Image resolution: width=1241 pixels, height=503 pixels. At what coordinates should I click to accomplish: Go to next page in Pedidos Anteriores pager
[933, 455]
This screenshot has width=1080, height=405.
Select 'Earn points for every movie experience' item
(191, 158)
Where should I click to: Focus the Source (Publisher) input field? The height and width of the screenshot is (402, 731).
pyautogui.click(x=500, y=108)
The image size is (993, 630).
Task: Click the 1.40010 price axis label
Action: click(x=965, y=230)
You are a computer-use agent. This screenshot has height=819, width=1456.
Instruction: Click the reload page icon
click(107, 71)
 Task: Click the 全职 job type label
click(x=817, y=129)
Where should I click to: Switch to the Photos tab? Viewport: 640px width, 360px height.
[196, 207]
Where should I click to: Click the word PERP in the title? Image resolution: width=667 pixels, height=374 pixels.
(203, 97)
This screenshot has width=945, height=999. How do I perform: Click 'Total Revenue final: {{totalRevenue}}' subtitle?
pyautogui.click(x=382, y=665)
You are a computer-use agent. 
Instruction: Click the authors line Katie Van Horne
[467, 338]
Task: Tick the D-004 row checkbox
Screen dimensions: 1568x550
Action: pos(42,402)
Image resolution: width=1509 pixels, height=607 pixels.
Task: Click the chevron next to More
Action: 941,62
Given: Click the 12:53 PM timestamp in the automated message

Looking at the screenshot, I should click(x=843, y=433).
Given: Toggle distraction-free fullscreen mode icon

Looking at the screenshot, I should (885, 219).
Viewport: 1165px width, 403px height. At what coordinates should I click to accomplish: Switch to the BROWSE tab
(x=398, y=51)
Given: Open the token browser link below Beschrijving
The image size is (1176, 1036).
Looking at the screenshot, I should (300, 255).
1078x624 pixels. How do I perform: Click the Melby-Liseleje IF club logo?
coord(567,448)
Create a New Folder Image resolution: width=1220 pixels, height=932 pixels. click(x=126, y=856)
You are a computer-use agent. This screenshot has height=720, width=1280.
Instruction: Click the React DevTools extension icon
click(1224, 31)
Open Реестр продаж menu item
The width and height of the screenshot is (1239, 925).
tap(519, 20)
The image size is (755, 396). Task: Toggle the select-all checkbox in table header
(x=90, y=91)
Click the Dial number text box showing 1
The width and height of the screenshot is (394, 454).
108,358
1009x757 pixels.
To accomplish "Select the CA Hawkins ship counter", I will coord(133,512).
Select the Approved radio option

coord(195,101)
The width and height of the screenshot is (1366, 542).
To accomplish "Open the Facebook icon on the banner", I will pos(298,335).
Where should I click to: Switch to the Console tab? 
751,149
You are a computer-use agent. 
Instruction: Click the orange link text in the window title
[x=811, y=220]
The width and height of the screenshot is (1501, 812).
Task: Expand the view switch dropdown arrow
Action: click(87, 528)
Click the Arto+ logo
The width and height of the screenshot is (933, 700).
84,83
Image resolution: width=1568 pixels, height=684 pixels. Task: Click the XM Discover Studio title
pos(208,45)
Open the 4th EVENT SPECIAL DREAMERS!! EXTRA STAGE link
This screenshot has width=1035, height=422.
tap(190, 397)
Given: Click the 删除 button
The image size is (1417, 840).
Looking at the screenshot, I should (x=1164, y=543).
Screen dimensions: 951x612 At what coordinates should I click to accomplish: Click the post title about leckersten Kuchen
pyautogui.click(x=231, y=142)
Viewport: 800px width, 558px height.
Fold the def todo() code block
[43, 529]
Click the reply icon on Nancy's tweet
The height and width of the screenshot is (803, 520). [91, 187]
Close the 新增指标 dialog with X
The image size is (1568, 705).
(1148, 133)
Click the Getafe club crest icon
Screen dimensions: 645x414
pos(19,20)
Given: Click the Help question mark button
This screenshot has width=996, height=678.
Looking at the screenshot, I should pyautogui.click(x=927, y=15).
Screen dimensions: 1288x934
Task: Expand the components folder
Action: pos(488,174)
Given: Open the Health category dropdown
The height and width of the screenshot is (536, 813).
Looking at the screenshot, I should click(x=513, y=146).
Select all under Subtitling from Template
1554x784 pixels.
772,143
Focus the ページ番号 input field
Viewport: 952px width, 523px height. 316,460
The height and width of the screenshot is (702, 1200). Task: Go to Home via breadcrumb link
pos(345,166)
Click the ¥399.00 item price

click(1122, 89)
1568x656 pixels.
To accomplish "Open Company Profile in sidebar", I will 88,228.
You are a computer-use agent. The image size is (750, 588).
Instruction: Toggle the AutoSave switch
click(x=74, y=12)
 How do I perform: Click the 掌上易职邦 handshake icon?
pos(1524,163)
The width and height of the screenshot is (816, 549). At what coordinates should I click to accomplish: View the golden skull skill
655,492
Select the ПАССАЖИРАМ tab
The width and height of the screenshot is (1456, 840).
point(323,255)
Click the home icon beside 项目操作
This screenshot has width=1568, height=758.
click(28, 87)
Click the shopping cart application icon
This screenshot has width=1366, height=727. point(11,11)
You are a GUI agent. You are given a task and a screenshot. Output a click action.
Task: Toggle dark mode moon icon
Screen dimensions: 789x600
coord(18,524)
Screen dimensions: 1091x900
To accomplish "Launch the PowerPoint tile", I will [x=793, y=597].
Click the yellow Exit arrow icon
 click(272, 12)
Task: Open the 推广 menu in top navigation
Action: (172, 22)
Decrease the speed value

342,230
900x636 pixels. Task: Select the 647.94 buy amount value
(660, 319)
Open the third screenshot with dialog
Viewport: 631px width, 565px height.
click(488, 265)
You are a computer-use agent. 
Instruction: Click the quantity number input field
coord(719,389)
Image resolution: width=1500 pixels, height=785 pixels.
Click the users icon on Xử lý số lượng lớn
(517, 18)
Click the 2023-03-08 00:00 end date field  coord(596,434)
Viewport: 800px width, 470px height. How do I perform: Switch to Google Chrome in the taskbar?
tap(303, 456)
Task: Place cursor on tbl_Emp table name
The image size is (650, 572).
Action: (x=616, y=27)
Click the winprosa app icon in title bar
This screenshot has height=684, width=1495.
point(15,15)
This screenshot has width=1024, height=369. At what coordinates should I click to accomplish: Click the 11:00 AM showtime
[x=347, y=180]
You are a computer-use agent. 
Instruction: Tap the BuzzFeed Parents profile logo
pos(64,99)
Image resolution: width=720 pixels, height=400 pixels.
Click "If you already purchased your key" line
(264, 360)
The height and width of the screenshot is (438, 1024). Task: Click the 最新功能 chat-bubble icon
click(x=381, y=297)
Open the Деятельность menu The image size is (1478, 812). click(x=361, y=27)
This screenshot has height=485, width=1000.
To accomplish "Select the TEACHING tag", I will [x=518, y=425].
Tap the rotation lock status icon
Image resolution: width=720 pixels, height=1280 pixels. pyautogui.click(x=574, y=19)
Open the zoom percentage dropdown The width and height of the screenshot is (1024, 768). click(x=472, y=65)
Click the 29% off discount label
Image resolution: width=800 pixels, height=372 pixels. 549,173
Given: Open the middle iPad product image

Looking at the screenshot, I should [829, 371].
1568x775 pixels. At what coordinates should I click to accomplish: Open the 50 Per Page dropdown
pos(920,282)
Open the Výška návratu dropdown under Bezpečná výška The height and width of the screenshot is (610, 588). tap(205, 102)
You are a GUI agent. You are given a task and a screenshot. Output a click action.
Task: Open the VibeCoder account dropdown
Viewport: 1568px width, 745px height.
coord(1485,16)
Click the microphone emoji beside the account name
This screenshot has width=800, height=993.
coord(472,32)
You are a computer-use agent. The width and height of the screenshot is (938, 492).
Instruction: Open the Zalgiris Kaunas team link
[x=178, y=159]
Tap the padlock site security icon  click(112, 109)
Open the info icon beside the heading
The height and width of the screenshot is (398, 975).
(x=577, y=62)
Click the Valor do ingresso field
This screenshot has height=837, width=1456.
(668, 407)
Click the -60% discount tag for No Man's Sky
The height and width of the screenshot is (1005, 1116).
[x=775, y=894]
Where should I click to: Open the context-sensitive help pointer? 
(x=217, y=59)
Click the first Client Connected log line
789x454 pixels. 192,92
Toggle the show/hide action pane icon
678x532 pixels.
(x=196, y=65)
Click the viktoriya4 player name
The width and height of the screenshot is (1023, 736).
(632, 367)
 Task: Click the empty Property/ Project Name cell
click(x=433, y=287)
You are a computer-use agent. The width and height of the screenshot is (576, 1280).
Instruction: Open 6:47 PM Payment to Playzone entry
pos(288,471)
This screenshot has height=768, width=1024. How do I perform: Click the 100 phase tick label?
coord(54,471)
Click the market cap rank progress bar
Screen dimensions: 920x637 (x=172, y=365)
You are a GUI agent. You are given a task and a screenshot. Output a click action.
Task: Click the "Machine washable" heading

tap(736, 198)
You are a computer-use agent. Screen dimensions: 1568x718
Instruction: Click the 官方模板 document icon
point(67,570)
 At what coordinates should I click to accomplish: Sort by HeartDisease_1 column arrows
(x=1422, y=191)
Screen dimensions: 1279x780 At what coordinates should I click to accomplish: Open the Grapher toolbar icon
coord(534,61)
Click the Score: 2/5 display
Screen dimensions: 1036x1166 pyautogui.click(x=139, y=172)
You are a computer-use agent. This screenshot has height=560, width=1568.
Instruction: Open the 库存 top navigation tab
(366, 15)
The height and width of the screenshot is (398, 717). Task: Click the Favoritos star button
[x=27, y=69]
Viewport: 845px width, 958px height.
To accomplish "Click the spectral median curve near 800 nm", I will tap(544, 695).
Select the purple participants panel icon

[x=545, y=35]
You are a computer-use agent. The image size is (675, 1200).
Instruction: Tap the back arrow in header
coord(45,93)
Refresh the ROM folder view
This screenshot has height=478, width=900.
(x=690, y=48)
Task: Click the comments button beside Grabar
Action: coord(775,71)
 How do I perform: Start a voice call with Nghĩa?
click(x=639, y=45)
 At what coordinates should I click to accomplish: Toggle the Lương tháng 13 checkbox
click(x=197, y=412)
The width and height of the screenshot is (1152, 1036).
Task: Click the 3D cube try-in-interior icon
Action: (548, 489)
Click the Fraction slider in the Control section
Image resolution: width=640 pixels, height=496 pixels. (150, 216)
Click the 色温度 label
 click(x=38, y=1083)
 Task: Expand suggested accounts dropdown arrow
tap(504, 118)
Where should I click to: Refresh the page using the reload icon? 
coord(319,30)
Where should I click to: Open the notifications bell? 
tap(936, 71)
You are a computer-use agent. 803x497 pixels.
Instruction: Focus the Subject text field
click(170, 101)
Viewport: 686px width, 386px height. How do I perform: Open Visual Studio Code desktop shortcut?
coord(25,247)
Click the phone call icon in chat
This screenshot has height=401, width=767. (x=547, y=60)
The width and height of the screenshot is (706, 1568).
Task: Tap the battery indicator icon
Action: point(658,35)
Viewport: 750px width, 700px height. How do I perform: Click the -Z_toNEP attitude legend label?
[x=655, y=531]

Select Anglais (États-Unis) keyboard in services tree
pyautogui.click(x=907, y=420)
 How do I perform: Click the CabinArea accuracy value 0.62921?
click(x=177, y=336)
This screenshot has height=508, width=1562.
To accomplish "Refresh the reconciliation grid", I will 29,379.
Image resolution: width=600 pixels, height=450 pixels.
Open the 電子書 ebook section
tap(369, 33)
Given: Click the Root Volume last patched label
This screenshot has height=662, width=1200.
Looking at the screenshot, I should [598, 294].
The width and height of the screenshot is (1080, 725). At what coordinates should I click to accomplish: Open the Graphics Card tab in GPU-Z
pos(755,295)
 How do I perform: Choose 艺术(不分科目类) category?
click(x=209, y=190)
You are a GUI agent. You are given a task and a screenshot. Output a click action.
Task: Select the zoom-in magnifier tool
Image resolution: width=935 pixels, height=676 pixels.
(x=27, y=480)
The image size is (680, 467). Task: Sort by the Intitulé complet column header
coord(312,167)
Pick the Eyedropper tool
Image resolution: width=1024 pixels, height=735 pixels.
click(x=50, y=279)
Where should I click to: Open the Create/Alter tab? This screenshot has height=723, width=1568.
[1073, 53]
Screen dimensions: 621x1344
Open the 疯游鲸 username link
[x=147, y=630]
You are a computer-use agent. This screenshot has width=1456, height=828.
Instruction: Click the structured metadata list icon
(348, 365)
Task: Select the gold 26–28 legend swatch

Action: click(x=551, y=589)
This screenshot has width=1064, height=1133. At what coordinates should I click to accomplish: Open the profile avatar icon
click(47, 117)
——
Find every line in the records that contains the word "zoom"; copy those lines.

Open the zoom percentage dropdown The width and height of the screenshot is (1024, 768). click(x=472, y=65)
Task: Select the zoom-in magnifier tool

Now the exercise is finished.